Since there is one substring with increasing ASCII values ("in"), the output is 1.
C++ Implementation
#include <iostream>
#include <string>
using namespace std;
int countIncreasingSubstrings(const string& str) {
int l = 0;
int r = 1;
int length = str.length();
int result = 0;
// Iterating through out string
while (r < length) {
/*
Iterate the while loop
until the string has
increasing ASCII value
*/
while (r < length && str[r] >= str[r - 1]) {
++r;
}
// length of longest substring
int len = r- l;
/*
number of substrings with
length at least 2 and
add it to the answer
*/
result += (len * (len + 1)) / 2 - len;
l= r;
++r;
}
return result;
}
int main() {
string str = "ninja";
int result = countIncreasingSubstrings(str);
cout << "The count of valid substrings in \"" << str << "\" is: " << result << endl;
return 0;
}
Output
Java Implementation
import java.util.*;
public class Solution {
public static int count(String str) {
int l = 0, r = 1;
int length = str.length();
// Initializing a variable for storing the answer
int result = 0;
// Iterate through the string
while (r < length) {
/*
Iterate the while loop
until the string has
increasing ASCII value
*/
while (r < length && str.charAt(r) >= str.charAt(r - 1)) {
r++;
}
// Here below is the length of the longest substring.
int len = r- l;
/*
number of substrings with
length at least 2 and
add it to the answer
*/
result += (len * (len + 1)) / 2 - len;
l= r;
r++;
}
return result;
}
public static void main(String[] args) {
String str = "ninja";
System.out.println("The count of valid substrings in \"" + str + "\" is: " + count(str));
}
}
Output
Complexity
Time Complexity
O(n): The time complexity to solve the problem efficiently is O(n).

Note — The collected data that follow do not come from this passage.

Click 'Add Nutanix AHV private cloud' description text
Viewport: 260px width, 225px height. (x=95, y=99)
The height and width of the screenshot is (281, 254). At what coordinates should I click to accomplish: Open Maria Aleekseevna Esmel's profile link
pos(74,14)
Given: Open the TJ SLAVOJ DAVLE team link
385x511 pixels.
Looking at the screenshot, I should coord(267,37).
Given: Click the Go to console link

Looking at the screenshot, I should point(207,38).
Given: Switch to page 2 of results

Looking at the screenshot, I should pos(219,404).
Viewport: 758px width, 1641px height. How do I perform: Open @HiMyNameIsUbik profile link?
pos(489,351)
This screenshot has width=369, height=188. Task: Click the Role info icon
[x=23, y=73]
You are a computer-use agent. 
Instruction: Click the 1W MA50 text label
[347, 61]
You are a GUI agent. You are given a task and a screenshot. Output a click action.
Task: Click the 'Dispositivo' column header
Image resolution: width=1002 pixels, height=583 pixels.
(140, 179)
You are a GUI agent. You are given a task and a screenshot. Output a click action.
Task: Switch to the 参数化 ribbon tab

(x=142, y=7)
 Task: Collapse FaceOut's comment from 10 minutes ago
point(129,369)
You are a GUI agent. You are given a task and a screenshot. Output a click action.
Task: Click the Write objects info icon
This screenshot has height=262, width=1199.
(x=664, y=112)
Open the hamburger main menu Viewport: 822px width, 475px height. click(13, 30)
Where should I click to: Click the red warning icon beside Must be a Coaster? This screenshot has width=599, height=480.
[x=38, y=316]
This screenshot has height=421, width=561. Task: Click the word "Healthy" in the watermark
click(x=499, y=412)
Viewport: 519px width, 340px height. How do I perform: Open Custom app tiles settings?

Reason: We are iterating through the input string once and performing constant time operations (comparisons and arithmetic operations) on each character. The while loop inside the main loop runs at most n-1 times, so its time complexity is also O(n).
Space Complexity
O(1)
Reason: The only additional space used by the algorithm is for the variables used to keep track of the left and right pointers, the length of the input string, and the result. These variables use a constant amount of space, regardless of the input string size.
Frequently Asked Questions
What can be another approach to solve this problem?
Another naive approach is iterating through the String and counting the increasing ASCII values substrings at every index that takes O(n^2) time complexity.
What do you mean by a substring?
A substring is a sequence of characters within the string that should be contiguous.
What is an ASCII value?
An ASCII value is a numerical representation of a character in the ASCII encoding system. ASCII stands for American Standard Code for Information Interchange, and it is a widely used character encoding standard that assigns unique numerical values to each character in the English language and some special characters.
What is the significance of the pointers l and r in the count function?
The pointers l and r in the count function are used to keep track of the left and right endpoints of the current substring being processed. The l pointer is initialized to 0, and the r pointer is initialized to 1.
What does it mean for a substring to have increasing ASCII values?
A substring has increasing ASCII values if the ASCII value of each character in the substring is greater than or equal to the ASCII value of the previous character. In other words, the characters in the substring are arranged in alphabetical or numerical order.
Conclusion
This article covers the problem of finding the number of increasing substrings in a string.
We have solved this problem efficiently using simple calculations in the Java language.
The String is a basic needed part of the data structure that every programmer should cover for raising the bar of coding skills.